Anthony Pulis was released by Southampton on 21 May 2011, without making a first team appearances.

===Aldershot Town===
At the start of August 2011, it was announced that Pulis had signed for League Two side Aldershot Town, on a one-year contract. He went on to make five league and two League Cup appearances for the club.

===Orlando City===
In January 2012 Pulis joined USL Pro side Orlando City. He scored his first goal for the Lions against the Richmond Kickers in a 2–0 win. In his three seasons at Orlando, the club won one USL Pro Championship and two Commissioner's Cups.

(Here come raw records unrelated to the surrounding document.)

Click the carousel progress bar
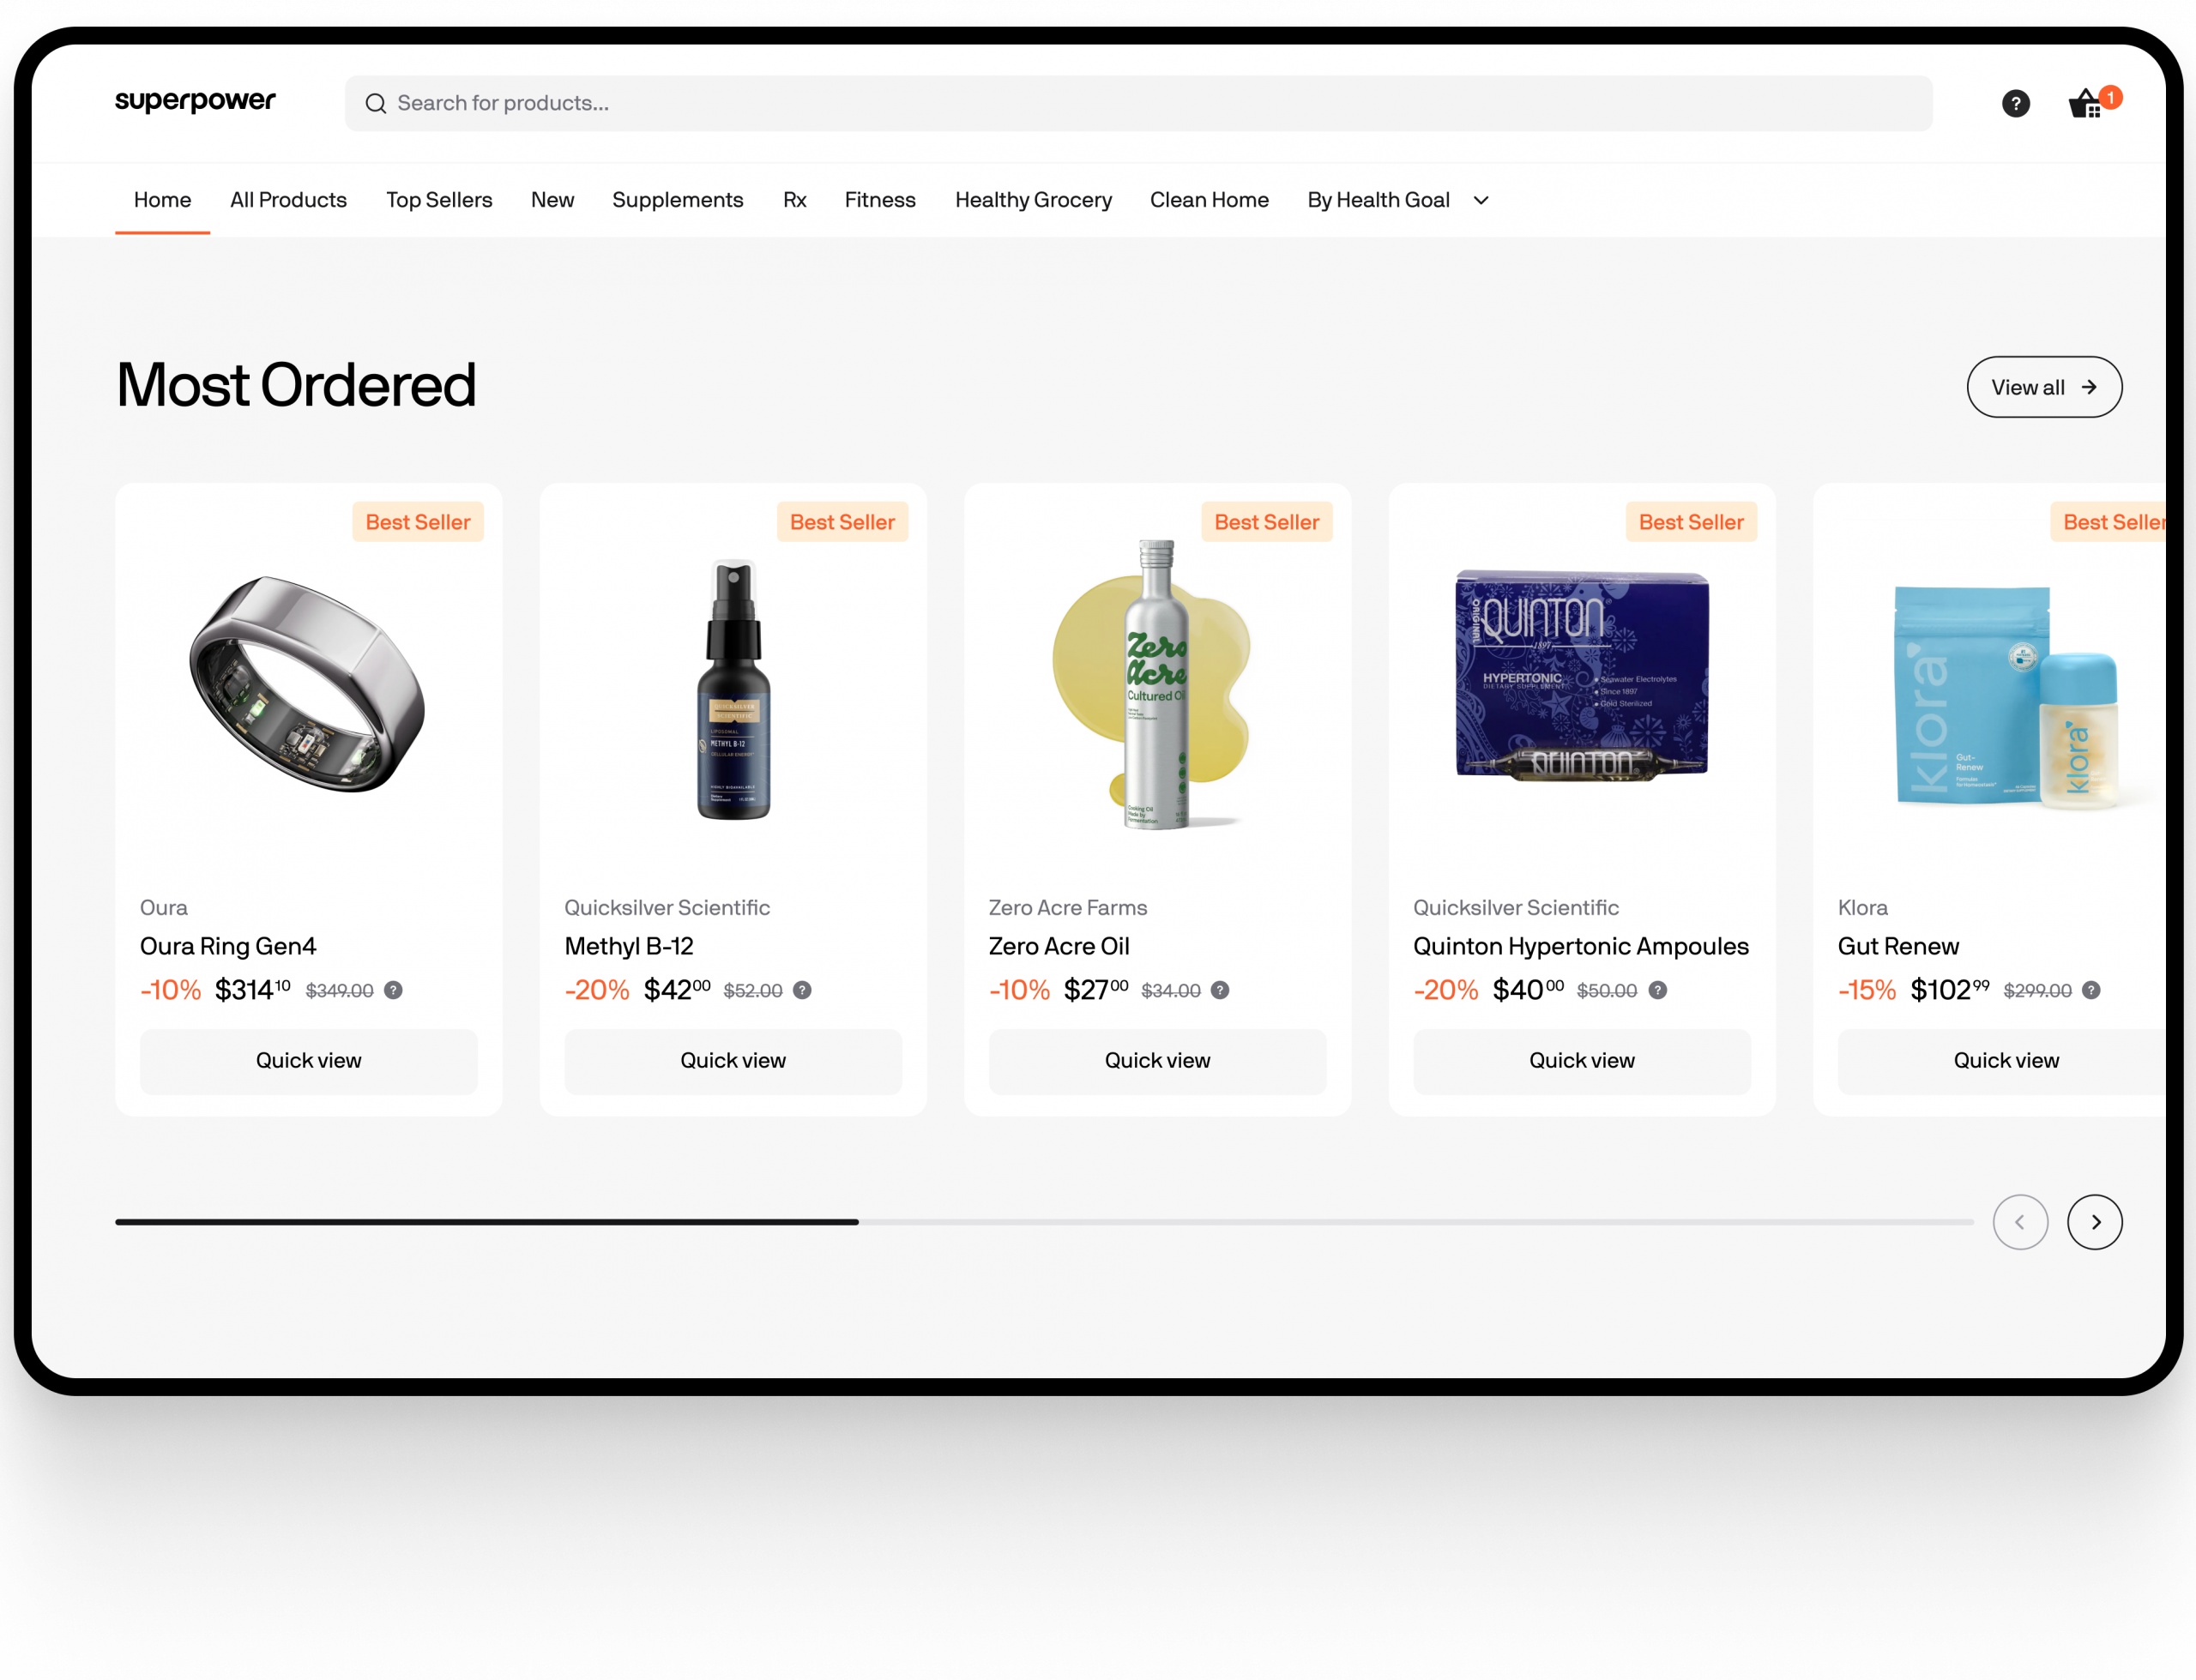The width and height of the screenshot is (2196, 1680). pyautogui.click(x=1044, y=1222)

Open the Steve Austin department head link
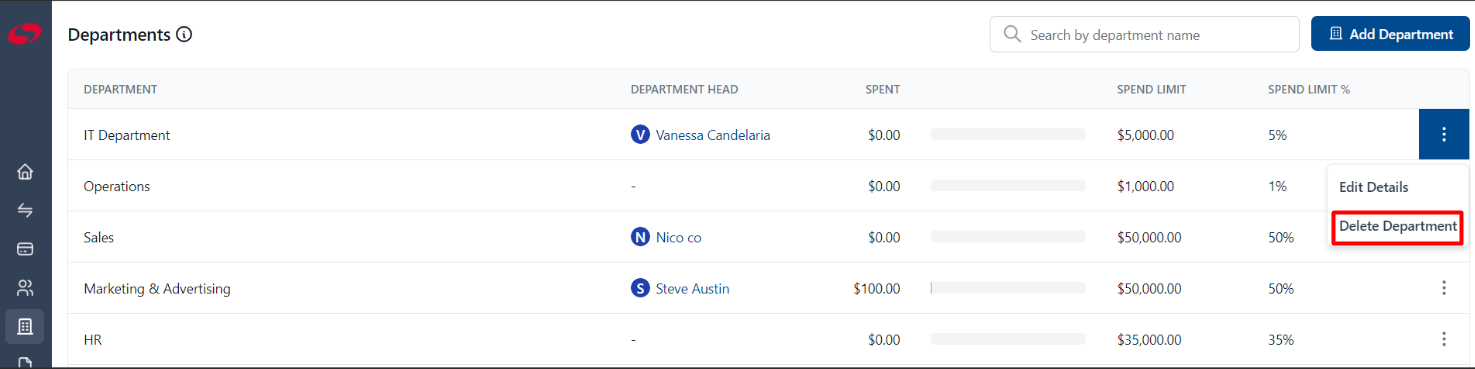coord(692,288)
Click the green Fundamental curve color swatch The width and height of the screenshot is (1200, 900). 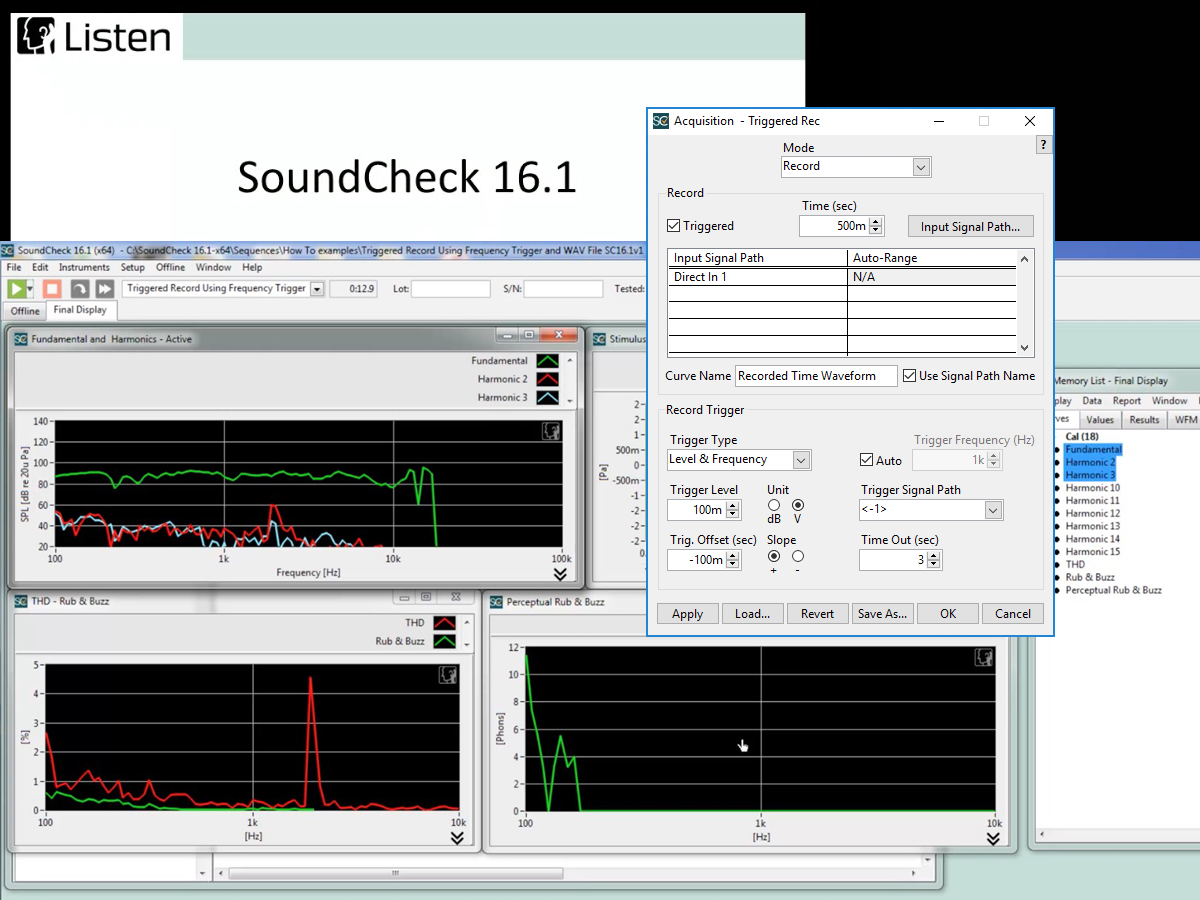pyautogui.click(x=548, y=359)
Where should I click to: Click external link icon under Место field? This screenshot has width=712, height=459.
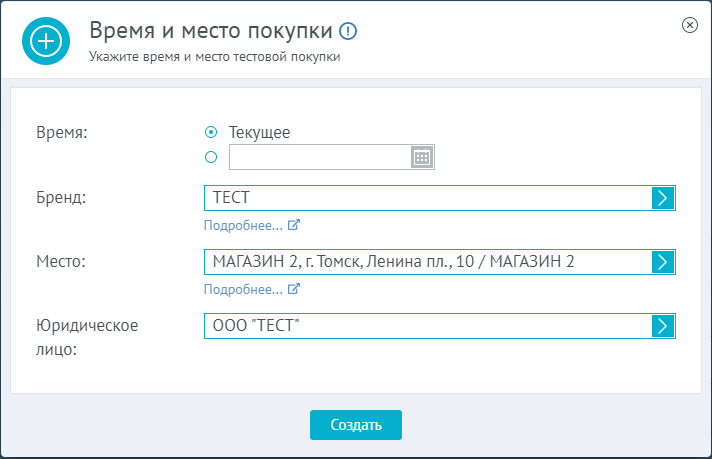tap(294, 289)
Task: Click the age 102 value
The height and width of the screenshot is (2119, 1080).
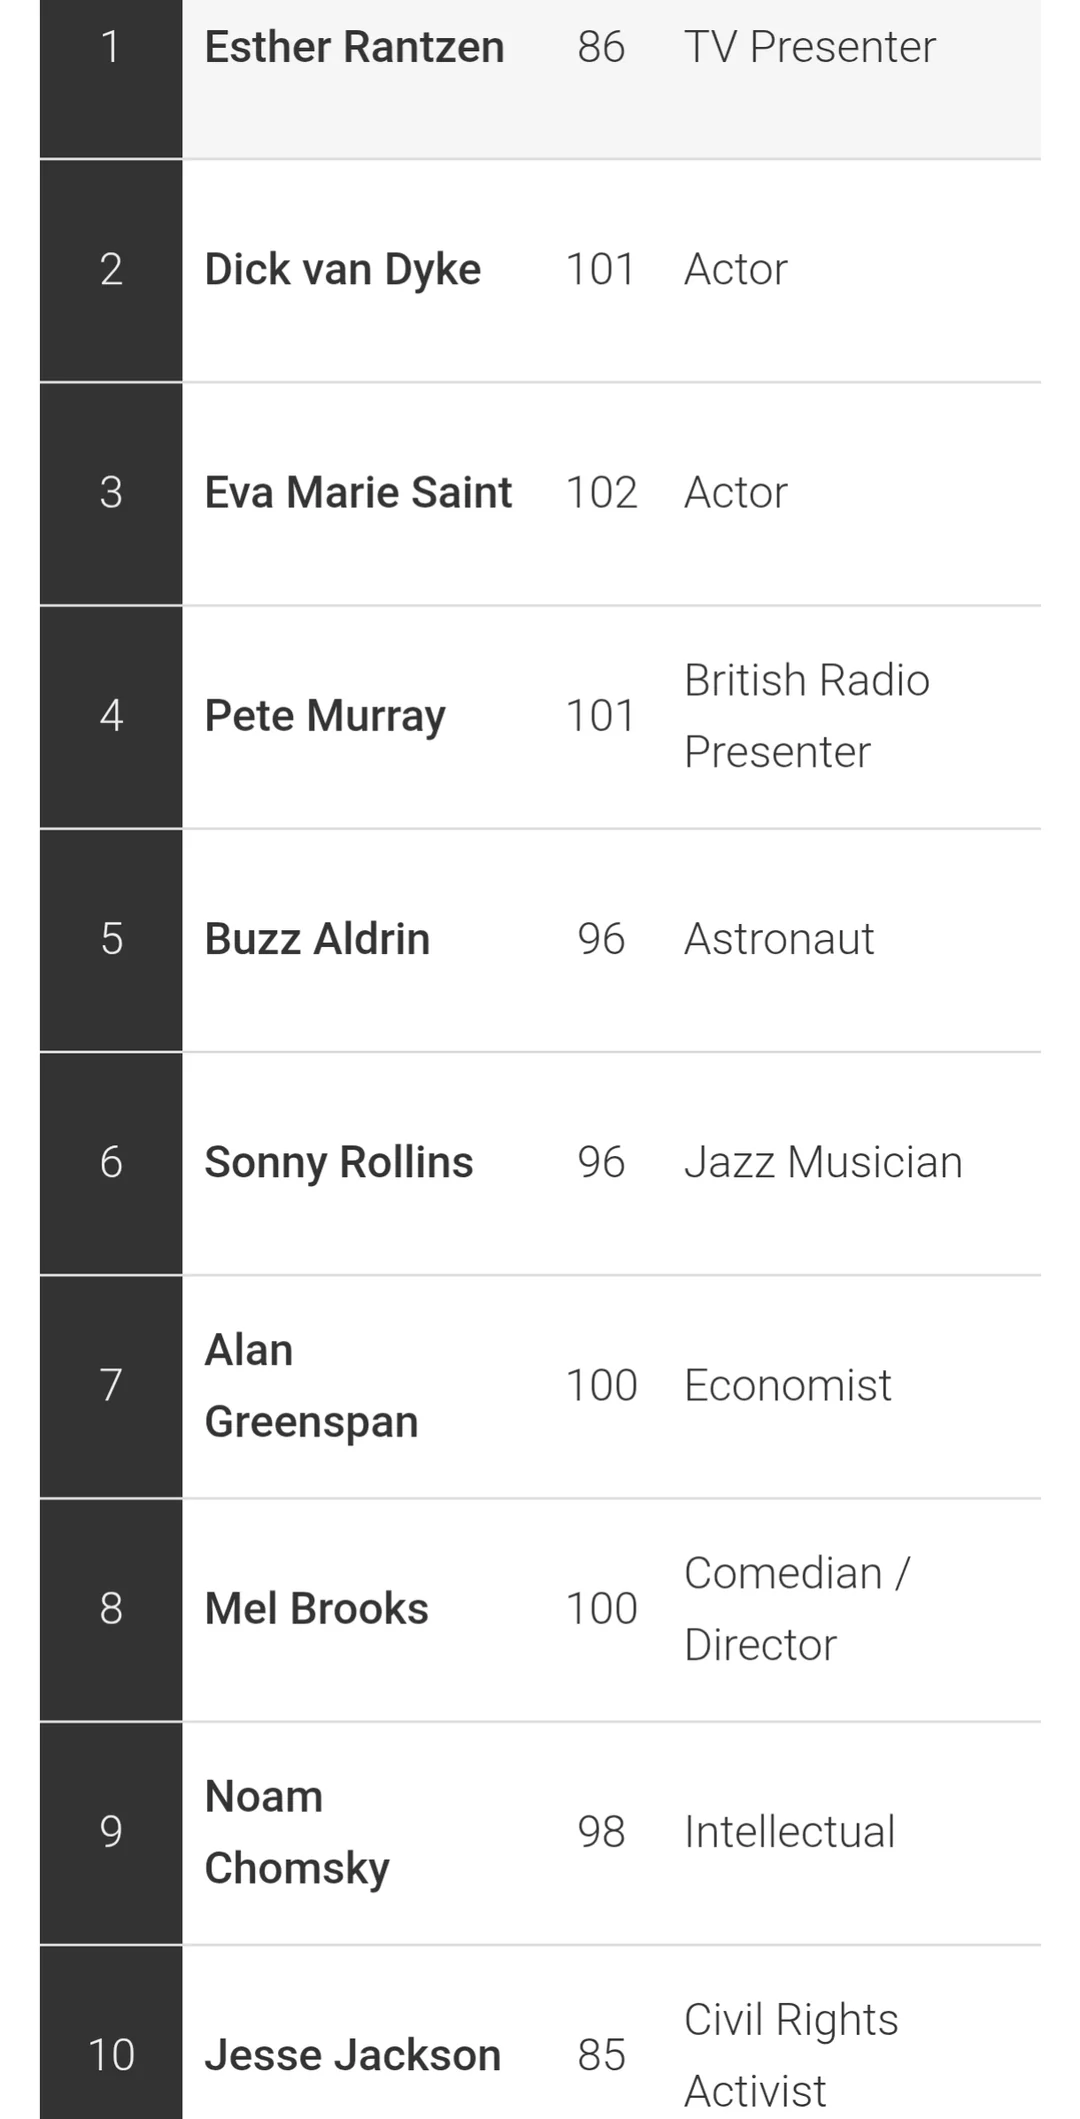Action: tap(601, 493)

Pulis was a player-coach during his three years playing for Orlando and at the end of the 2014 season he announced his retirement from playing to move into coaching full-time.

== Coaching career ==

=== Orlando City B ===
On 15 October 2015, after spending one year as an assistant coach with Orlando City in MLS, Pulis was announced as the head coach of USL Championship club Orlando City B.

=== Saint Louis FC ===
On 20 November 2017, Pulis stepped down as the head coach of Orlando City B and signed as a head-coach with Saint Louis FC. Pulis spent two seasons with Saint Louis FC. They qualified for the USL Play Offs in his first year, for the first time in club history then they made history again the following season by reaching the US Open Cup Quarter Finals, after beating MLS opponents Chicago Fire and FC Cincinnati on the way. Pulis finished with a record of 30-25-20 (W-L-D).

=== Inter Miami CF ===
On 1 March 2020, Inter Miami CF announced Pulis as an assistant coach. Pulis worked alongside Diego Alonso in 2020 then Phil Neville in 2021.

=== Miami FC ===
On 29 November 2021, Pulis was announced as the new head coach of Miami FC. After qualifying for the USL Play Offs in 2022 under Pulis, Miami FC lost in the Quarter Finals to Tampa Bay Rowdies. After a short tenure as Miami head coach, Pulis stepped down on 20 June 2023 to pursue other opportunities. Pulis finished with a record of 19-16-17 (W-L-D).

=== Real Salt Lake ===
On 16 January 2024, it was announced that Pulis had joined Real Salt Lake's coaching staff as an assistant to head coach Pablo Mastroeni.

==Personal life==
Pulis is a Catholic and regularly attends church. He is the son of Welsh football manager Tony Pulis and the nephew of former footballer Ray Pulis.

==Career statistics==
- Sourced from Soccerbase.com

Appearances and goals by club, season and competition
| Club | Season | League |  |  | FA Cup |  | League Cup |  | Other^{[A]} |  | Total |  |
| Division | Apps | Goals | Apps | Goals | Apps | Goals | Apps | Goals | Apps | Goals |
| Portsmouth | 2004–05 | Premier League | 0 | 0 | 0 | 0 | 1 | 0 | 0 | 0 | 1 | 0 |
| Stoke City | 2004–05 | Championship | 0 | 0 | 0 | 0 | 0 | 0 | 0 | 0 | 0 | 0 |
| 2005–06 | Championship | 0 | 0 | 0 | 0 | 0 | 0 | 0 | 0 | 0 | 0 |
| 2006–07 | Championship | 1 | 0 | 0 | 0 | 1 | 0 | 0 | 0 | 2 | 0 |
| 2007–08 | Championship | 1 | 0 | 2 | 0 | 1 | 0 | 0 | 0 | 4 | 0 |
| Torquay United (loan) | 2004–05 | League One | 3 | 0 | 0 | 0 | 0 | 0 | 0 | 0 | 3 | 0 |
| Plymouth Argyle (loan) | 2005–06 | Championship | 5 | 0 | 0 | 0 | 0 | 0 | 0 | 0 | 5 | 0 |
| Grimsby Town (loan) | 2006–07 | League Two | 9 | 0 | 0 | 0 | 0 | 0 | 0 | 0 | 9 | 0 |
| Bristol Rovers (loan) | 2007–08 | League One | 1 | 0 | 0 | 0 | 0 | 0 | 0 | 0 | 1 | 0 |
| Southampton | 2008–09 | Championship | 0 | 0 | 0 | 0 | 0 | 0 | 0 | 0 | 0 | 0 |
| 2009–10 | League One | 0 | 0 | 0 | 0 | 0 | 0 | 0 | 0 | 0 | 0 |
| 2010–11 | League One | 0 | 0 | 0 | 0 | 0 | 0 | 0 | 0 | 0 | 0 |
| Lincoln City (loan) | 2009–10 | League Two | 7 | 0 | 1 | 0 | 0 | 0 | 0 | 0 | 8 | 0 |
| Stockport County (loan) | 2010–11 | League Two | 10 | 1 | 2 | 0 | 0 | 0 | 1 | 0 | 13 | 1 |
| Barnet (loan) | 2010–11 | League Two | 4 | 0 | 0 | 0 | 0 | 0 | 0 | 0 | 4 | 0 |
| Aldershot Town | 2011–12 | League Two | 5 | 0 | 0 | 0 | 2 | 0 | 1 | 0 | 8 | 0 |
| Orlando City | 2012 | USL Pro | 15 | 2 | 1 | 0 | — |  | — |  | 6 | 2 |
| 2013 | USL Pro | 17 | 1 | 3 | 0 | — |  | — |  | 20 | 1 |
| 2014 | USL Pro | 12 | 1 | 3 | 0 | — |  | — |  | 15 | 1 |
| Career Total |  |  | 90 | 5 | 12 | 0 | 5 | 0 | 2 | 0 | 109 | 5 |

A. The "Other" column constitutes appearances and goals in the Football League Trophy.